ANTECEDENTES 1. De acuerdo con la información aportada al proceso y la consignada en la demanda constitucional, se logró establecer que, ante el Juzgado Quince Penal Municipal con Función de Control de Garantías de Bucaramanga, el 12 de diciembre de 2018, se realizó audiencia de legalización de captura, formulación de imputación e imposición de medida de aseguramiento en contra de Luis Alfonso Álvarez Pérez, por los delitos de acto sexual abusivo con menor de catorce años y acceso carnal abusivo con menor de catorce años; cargos que no aceptó. Al mismo tiempo, se le impuso medida preventiva de aseguramiento privativa de la libertad en centro carcelario. 2.

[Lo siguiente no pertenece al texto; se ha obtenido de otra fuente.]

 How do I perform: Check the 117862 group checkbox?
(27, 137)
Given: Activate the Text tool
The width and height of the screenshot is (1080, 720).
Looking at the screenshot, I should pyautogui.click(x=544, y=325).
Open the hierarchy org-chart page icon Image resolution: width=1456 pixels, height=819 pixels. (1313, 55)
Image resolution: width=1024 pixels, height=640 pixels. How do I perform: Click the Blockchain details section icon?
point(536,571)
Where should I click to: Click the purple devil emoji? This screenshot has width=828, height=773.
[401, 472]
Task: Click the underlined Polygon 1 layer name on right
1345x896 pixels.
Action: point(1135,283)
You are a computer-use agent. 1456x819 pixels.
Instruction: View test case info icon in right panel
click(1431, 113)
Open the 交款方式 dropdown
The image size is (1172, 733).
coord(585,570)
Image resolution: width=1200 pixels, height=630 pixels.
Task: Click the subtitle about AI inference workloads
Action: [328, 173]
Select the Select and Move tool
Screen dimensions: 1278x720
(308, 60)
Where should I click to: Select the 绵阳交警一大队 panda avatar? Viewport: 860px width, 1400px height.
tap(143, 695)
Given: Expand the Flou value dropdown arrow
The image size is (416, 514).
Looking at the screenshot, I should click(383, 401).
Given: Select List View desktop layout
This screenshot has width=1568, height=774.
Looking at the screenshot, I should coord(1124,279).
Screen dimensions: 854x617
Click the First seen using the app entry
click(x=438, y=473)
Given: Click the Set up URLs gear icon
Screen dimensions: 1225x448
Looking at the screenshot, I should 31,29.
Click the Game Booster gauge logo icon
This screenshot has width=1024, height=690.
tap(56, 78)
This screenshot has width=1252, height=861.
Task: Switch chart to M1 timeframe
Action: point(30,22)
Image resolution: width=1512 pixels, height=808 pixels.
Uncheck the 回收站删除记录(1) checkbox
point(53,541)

El asunto correspondió al Juzgado Décimo Penal del Circuito con Función de Conocimiento de la capital de Santander. Ante dicho despacho se celebró la audiencia de formulación de acusación el 29 de agosto de 2019 -por iguales delitos-, seguida de la audiencia preparatoria que tuvo lugar el 20 de abril de 2020. Posteriormente, el juicio oral se desarrolló en varias sesiones realizadas los días 21 de mayo, 8 de julio, 26 de agosto, 24 de septiembre de 2020, y 9 de febrero y 9 de marzo de 2021, siendo en esta última fecha cuando se anunció el sentido del fallo de carácter condenatorio. 3.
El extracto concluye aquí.